I want to be fair: to this day, there remains merit in extrapolating a player’s subjective ‘skill’ from their performances. If Melee “standings” were all anyone wanted, then we could run a tennis-style and placements system. Yet even though I see the hypothetical merit of such an approach, it would be in a world where the scene was more centralized and united enough to have an official “league.” In lieu of that world existing, I still believe that the Top 100 should heavily weigh flexibility and accommodation for the vast majority of players on the list.

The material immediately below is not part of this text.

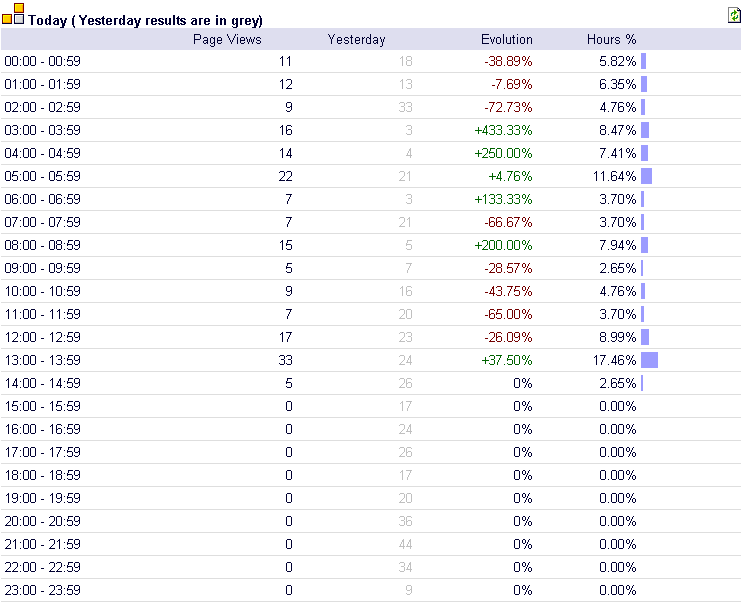The height and width of the screenshot is (602, 749).
Task: Click the +37.50% evolution value
Action: coord(507,360)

But in the end, the panel also exists as a fail-safe for edge cases that technically fit activity criteria, but don’t match the “spirit” that it’s meant to reflect. And this is where we get back to the original topic.

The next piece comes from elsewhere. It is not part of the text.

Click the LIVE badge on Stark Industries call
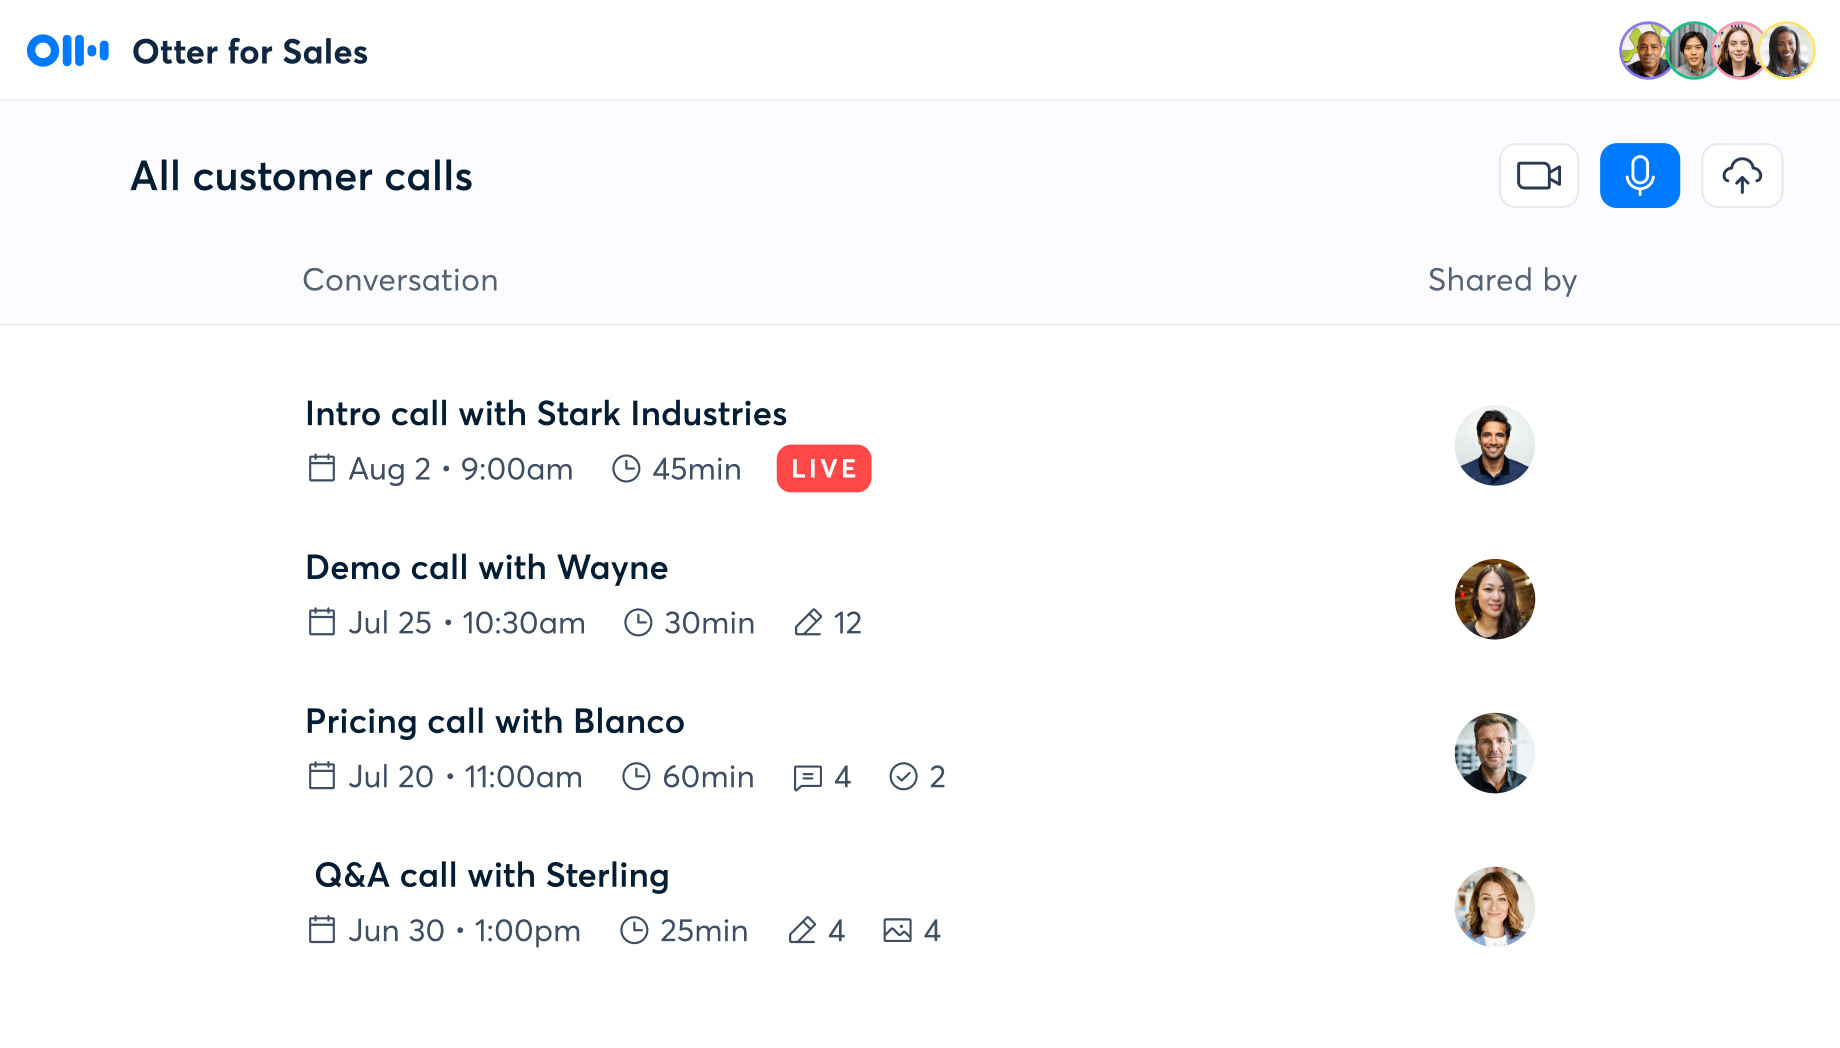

Should Leffen Be In The Top 100? (For Real)

I want to make one thing clear: I am not trying to demean Leffen. I truly mean it when I say that he holds a critical place in the Smash ecosystem. He makes every event more exciting with his presence, even as he does not really owe the community anything more than he’s given to it. If one day he decides to not give Melee his all, that is his decision and everyone should respect that. Without getting too deep into it, he has very good reason to draw boundaries for himself away from competitive Smash.

In the past, a player like Leffen may have been ranked for winning a major, but this does not accurately convey what the rankings measure today. There are also potential issues with including someone like Leffen. If he were given a more favorable spot on the list than a comparable peer, is there any chance that the structure of the list could hypothetically incentivize “dodging” to preserve an existing rank, even if it hypothetically shouldn’t? Would such an incentive structure manifest itself elsewhere on the list? Is it the rankings obligation to care, or does it not matter if it’s “accurate?” At what point does the panel’s collective assessment of a player’s skill potentially and negatively impact the incentive structure of top player attendance? Do different “tiers” of players necessitate the creation of different standards of eligibility?

These questions are worth examining in greater detail. But for now, I want to get back to discussing Leffen’s eligibility. Although he won a major and deserves to have that recognized in some official capacity, I do not think it should be on the final list. Leffen should not be included in the Top 100.